OFF: Turner & Yorn (was NIK: Appearance at WC2002?)

K Henderson henderson.120 at OSU.EDU
Fri May 31 14:18:12 EDT 2002


DP says...

>After checking the reference book, yeah, it looks like he was pretty much a
>session hack.  Russ Ballard, Gerry Rafferty, stuff like that.  He even
>played on the Raphael Ravenscroft album! (Not that I've actually heard any
>of that stuff.)

Funny...I just went to allmusicguide.com to look up Raphael and this is what
I found....so P. Zorn *could* have been famous!  :)

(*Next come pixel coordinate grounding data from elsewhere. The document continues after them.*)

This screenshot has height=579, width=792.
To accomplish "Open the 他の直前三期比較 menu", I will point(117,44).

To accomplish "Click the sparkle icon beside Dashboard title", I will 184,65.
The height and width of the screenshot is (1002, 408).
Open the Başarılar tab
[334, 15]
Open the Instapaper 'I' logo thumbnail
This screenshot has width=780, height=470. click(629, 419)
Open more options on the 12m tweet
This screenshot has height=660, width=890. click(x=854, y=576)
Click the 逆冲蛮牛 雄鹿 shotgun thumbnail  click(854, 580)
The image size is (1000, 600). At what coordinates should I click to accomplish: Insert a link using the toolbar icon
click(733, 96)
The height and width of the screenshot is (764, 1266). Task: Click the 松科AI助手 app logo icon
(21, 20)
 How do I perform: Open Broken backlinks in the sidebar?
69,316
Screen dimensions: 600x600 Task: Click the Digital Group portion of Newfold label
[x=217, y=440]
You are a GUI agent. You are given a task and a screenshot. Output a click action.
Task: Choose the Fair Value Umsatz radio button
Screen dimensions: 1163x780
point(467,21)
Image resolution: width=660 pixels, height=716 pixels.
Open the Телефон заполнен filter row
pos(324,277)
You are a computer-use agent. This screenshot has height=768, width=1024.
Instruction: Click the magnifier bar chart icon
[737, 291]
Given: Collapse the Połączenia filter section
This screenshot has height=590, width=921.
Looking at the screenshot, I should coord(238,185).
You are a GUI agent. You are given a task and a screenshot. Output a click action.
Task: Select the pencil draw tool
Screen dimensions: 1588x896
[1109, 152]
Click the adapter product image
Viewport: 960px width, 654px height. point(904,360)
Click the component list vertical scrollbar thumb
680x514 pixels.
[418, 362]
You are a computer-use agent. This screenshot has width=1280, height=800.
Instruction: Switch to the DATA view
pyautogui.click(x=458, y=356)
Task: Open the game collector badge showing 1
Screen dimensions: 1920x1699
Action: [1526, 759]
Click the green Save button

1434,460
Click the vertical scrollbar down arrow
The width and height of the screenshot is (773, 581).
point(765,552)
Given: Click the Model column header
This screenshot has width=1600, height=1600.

Of course, R.R. is more notable to me for his association with Pink Floyd
and Robert Plant, although I was well aware he played on Baker Street.

Grakkl (FAA)

Raphael Ravenscroft has played saxophone (and sometimes French horn and
winds) for artists ranging from Marvin Gaye to Pink Floyd, but he will likely be
remembered best for just one song -- Gerry Rafferty's late '70s mega-hit "Baker
Street," on which he played what was probably the most well-known saxophone
part in an entire decade of popular music. Ironically, his work on that session
came about by sheer chance. Gerry Rafferty had written "Baker Street" with the
long instrumental break in mind, but without a specific instrument to play
it, and he and producer Hugh Murphy experimented with different sounds before
Murphy suggested a sax -- their first choice for the session was, however, was
Pete Zorn, a British session musician who had played with Andy Bown and
other artists. Zorn was no longer playing much sax and suggested a list of other
players, and Raphael Ravenscroft's name was distinctive enough to get him the
call. Ravenscroft turned the break into a long, moody vignette that just hung
there on the radio, and was as responsible as the song's lead guitar part and
melody for making it into an international hit, and Rafferty into a star.